Victim Says Key Meeting with Former Pastor Never Happened

By Father Bill Pomerleau
July 26, 2012,cntnt01,detail,0&cntnt01articleid=1856&cntnt01origid=57&cntnt01returnid=58

SPRINGFIELD – In the second day of emotional testimony in a civil trial against Springfield Bishop Emeritus Joseph F. Maguire and former Springfield Bishop Thomas L. Dupre, the plaintiff, Andrew Nicastro, denied that he ever spoke to a former pastor of Sts. Patrick and Raphael Parish in Williamstown

about his childhood sexual abuse by Alfred C. Graves a former diocesan priest who was laicized in 2006.

What the plaintiff’s attorneys called “the alleged meeting” could be a crucial element in the outcome of the trial, which is determining if the two former diocesan bishops were negligent in returning then-Father Graves to ministry after they knew he had a history of abuse.

Father William F. Cyr, who was pastor of the Williamstown parish from 1989 to 2002, testified early in the day, before Nicastro was called to the stand. He said that sometime between 2000 and 2002, he received a phone call from Nicastro requesting a meeting.

Nicastro arrived at the St. Patrick Rectory with his father, and revealed that “something nasty had happened between him and Al Graves,” Father Cyr testified.

“He never used the word ‘molested.’ But I had heard from parishioners about an incident years earlier when Drew was kicked out of the rectory by Graves. By that time Graves was no longer in ministry and I could see that Drew was very upset, so I told him about the (Diocese of Springfield’s) abuse hotline,” said Father Cyr, who is currently the pastor of St. Elizabeth of Hungary Parish in North Adams.

Before Father Cyr officially testified, Judge Constance Sweeney dismissed the jury so that she could hear what he would say in advance in a “voir dire” session.

After hearing Father Cyr speak, Nicastro attorney Danielle J. Barshark unsuccessfully argued that since Nicastro had come to the priest for spiritual counseling, it was covered under law protecting the confidentiality of the priest-penitent relationship. She argued that only Nicastro could waive the confidentiality of what he told a priest.

Judge Sweeney quickly cut off Barshak’s argumentation, ruling that when an adult brings a parent to a meeting with a priest, it is far removed from the legal definition of spiritual counseling.

Kevin Murphy, a retired state police detective who serves as a misconduct investigator for the diocese, was the next witness. He recounted his October 2008 investigation of Nicastro’s abuse complaint to the diocesan misconduct review board.

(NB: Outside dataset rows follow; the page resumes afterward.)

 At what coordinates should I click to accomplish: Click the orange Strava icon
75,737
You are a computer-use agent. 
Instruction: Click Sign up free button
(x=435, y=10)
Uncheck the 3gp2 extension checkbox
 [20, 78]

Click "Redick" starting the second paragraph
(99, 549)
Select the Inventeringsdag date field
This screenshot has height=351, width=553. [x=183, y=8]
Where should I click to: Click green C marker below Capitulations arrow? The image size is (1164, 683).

“I asked him who else he had told about his abuse. He said he told his wife shortly before his wedding that he had been abused, and he said he had told Father Cyr,” Murphy testified.

“I went to Father Cyr the same day, and he confirmed this meeting,” Murphy added.

During a second session of questioning by his attorney, John Stobierski, Nicastro directly contradicted Father Cyr’s testimony.

“The meeting with Father Cyr never happened,” said Nicastro, the former operator of Isabella’s Restaurant in Williamstown.

In addition to determining whether or not that meeting occurred, the jurors must decide if Nicastro waited too long to file his complaint, regardless of the bishops’ actions.

Under state law, adults have limited window to file a civil complaint against someone who abused them as a child, unless the plaintiff only recently realized that the long-ago abuse had a severe impact on his or her mental or emotional health.

Jurors also heard Wednesday from a man who grew up in the Pine Point neighborhood of Springfield. The witness, who is now a professional living in New York City, testified that Graves once placed his hands down his pants and fondled him when he was an eighth-grade altar boy at Our Lady of the Sacred Heart Parish.

“I was 13 or 14 at the time, and was weirded out. From that point on I was a little leery of Father Graves, and that’s probably why I stopped being an altar boy,” he testified.

The witness said that since he had no further interaction with Father Graves, he was able to forget about the incident for a few years, and never told his parents. But when a friend of his from the parish reported being more severely abused by the then-parochial vicar, he decided to tell his story in support of his friend.

The man said that he accompanied his friend and his friend’s irate father to a meeting with Bishop Maguire. “The bishop seemed incredulous. He tried to act comforting to my friend, but when the bishop suggested that his incident might have been ‘horseplay,’ the father got very upset.”

Since this witness has not filed any legal action against the church or church officials, nor sought publicity for his own story, is honoring his request to remain anonymous in the media. It is unclear if his friend, or his friend’s father, who have been parties to legal actions against the diocese, will testify in the coming days.

Tomorrow’s trial is expected to include a cross-examination of Nicastro by attorneys for the bishops. It may also include testimony from Nicastro family members, and testimony from mental health experts.

Attorneys for both sides expect that Bishop Maguire may testify next Monday.